Herman Melville is Two Hundred


            I’ve always regretted not having an opportunity to teach Moby Dick; or, The Whale (1851), a book that I reread every few years. Here are some of my impressions about this book and about two others of Melville, during the summer when he turns two hundred.
            Moby Dick’s narrator—let’s call him Ishmael--goes to sea whenever he gets the “Hypos” and it’s “a damp, drizzly November” in his soul. Up to now it’s been the Merchant Marine, but now he wants to try a whaling voyage. Everyone, he argues, has “ocean reveries” about going to sea. He won’t be a passenger, even though he has to take orders; everyone has to take orders, “and so the universal thump is passed round.” He confesses that “the overwhelming idea of the great whale himself” was the chief motive, and he imagines “one grand hooded phantom, like a snow hill in the air.”
            New Bedford’s whaling chapel and its pulpit ready us for Melville’s great metaphor in reverse: is a ship like life? Well, this chapel is like a ship, with a pulpit like the foretop or the bows and beak; also the inscriptions around the chapel remind us of the chances of getting out of this whaling voyage alive. The point of the Jonah sermon, which Father Mapple takes so personally, isn’t clear to me—that is, its application to the book as a whole. Somewhere Melville says “This whole book is but a draught—nay, but the draught of a draught.”
            In New Bedford he has to share a bed at the Spouter Inn with Queequeg the harpooner, a South Pacific islander (“a native of Kokovoko…..It is not down in any map; true places never are” says the narrator, a view about truth and art that sounds like he’s looked hard at Don Quixote). Queequeg is tattooed all over, but is well-mannered and brave, as he proves when the Nantucket’s boat’s boom gets away and a man is swept overboard—he deals with both problems.
            Co-owners Captains Bildad and Peleg hire Ishmael and Queequeg and after getting a sort of warning from an old sailor named Elijah (lots of Old Testament characters referred to in the opening chapters) they go on board the Pequod, which sets sail and “blindly plunged like fate into the lone Atlantic.” Captain Ahab is not seen for several days, but then he shows up on the quarter-deck, where he plants his peg leg in a hole in the deck and grasps a shroud. The weather improves as they run down the latitudes, and after a while Ahab musters everyone aft, nails a sixteen-dollar gold piece to the mizzen mast, and tells everyone it will go to the person who sights the white whale, Moby Dick, who took Ahab’s leg off and whom Ahab has sworn to pursue—that being the purpose of this voyage. He pours grog into the cup at the base of the harpoons, and the heads of the three whaleboat crews all drink from them: Starbuck the first officer and his harpooner Queequeg, the second mate Stubb and his harpooner Tashtego, a Gay Head (Wampanoag) Indian, and Flask, the third mate and his harpooner Daggoo, a black African. Melville handles some of these scenes as if they were plays, with speech headings and stage directions.

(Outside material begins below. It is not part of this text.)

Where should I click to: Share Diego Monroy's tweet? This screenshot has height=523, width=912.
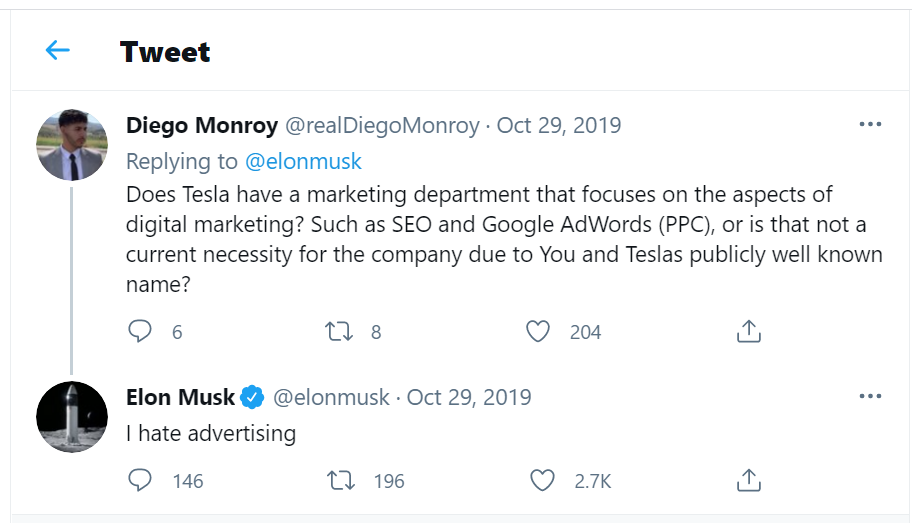pyautogui.click(x=749, y=331)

            In his first chapter on cetology, the author parts with Linnæus: despite lungs, warm blood, and milk-fed young, whales are fish, he says, and he divides them into the big ones (Folios) such as Sperm Whales and Right Whales, medium sized ones (octavos) and little ones (duodecimos). And in “The Whiteness of the Whale” Melville handles this as he does other topics as an essayist would, with a historical survey, allusions to biblical and literary manifestations of the topic—in general, the exhaustive approach. When we get the Town-Ho’s story, it’s like a Cervantean interpolated narrative, though it directly concerns our whale, and is told in “the style in which I once narrated it at Lima, to a lounging circle of my Spanish friends, one saint’s eve, smoking upon the thick gilt-tiled piazza of the Golden Inn.”
            At the first lowering after a sighted whale, Queequeg misses his mark, and a squall hits the boats and ship as night comes on. Ishmael’s boat (he is in Starbuck’s and Queequeg’s) is run over by the ship but all get aboard. Before the lowering, Ahab‘s own harpooner, Fedallah, and his own crew suddenly show up, having been concealed below. The Pequod encounters meadows of brill and a giant squid. A notable chapter in which the narrator describes the whale line and then philosophizes on it is at almost the center of the book; the philosopher sitting in his study realizes he is in no securer position, given the vagaries of fate, than the men rowing the whaleboat with the line whizzing past them inches away as the whale runs it out. Ships are like life, whales come in different sizes like books, and the universal thump goes round.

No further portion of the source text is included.